The notable absence was Trump himself. He has sent mixed messages about the seriousness of COVID-19 throughout the crisis, even as the US death toll topped 300,000 this month.
However, he has been keen to take credit for the historic speed of the vaccine development. Earlier on Friday, he tweeted that a second drug made by Moderna had been “overwhelmingly approved” and that “distribution to start immediately.”

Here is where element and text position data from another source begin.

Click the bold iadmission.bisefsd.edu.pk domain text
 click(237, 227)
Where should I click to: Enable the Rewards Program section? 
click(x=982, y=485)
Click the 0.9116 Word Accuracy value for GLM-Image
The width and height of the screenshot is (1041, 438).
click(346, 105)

This sparked some confusion,while an advisory panel recommended emergency use approval for Moderna’s vaccine on Thursday, the Food and Drug Administration has yet to give the final verdict allowing distribution, expected later Friday.
Trump himself has made it clear he is not planning to take the vaccine, citing the belief that his recovery from a brief but severe bout of COVID-19 has given him immunity.
“He will receive the vaccine as soon as his medical team determines it’s best. But his priority is frontline workers, those in long-term care facilities,” White House Press Secretary, Kayleigh McEnany said.
Trump’s relative silence on the subject, however, indicates that he does not want to be associated with the image of people taking the shots.
This would be in keeping with his attitude through most of the pandemic that the dangers of COVID-19 were being exaggerated as a ploy to harm his chances in the November election, which he lost, although he refuses to concede.
The winner of the election, Joe Biden, is set to take the vaccine in public soon.
Large numbers of Americans subscribe to the anti-vaccination movement and hostility to the COVID-19 vaccines in particular has been stirred by influential right-wing media personalities.
“It feels false because it is, it’s too slick,” Fox News host and a favourite of Trump, Tucker Carlson, told his viewers on Thursday.
There is also a focus of mistrust among African-Americans, a group that Adams, who is Black, addressed after he got his dose.
Americans should not “let misinformation and mistrust cause you to make a decision that is bad for your health,” he said.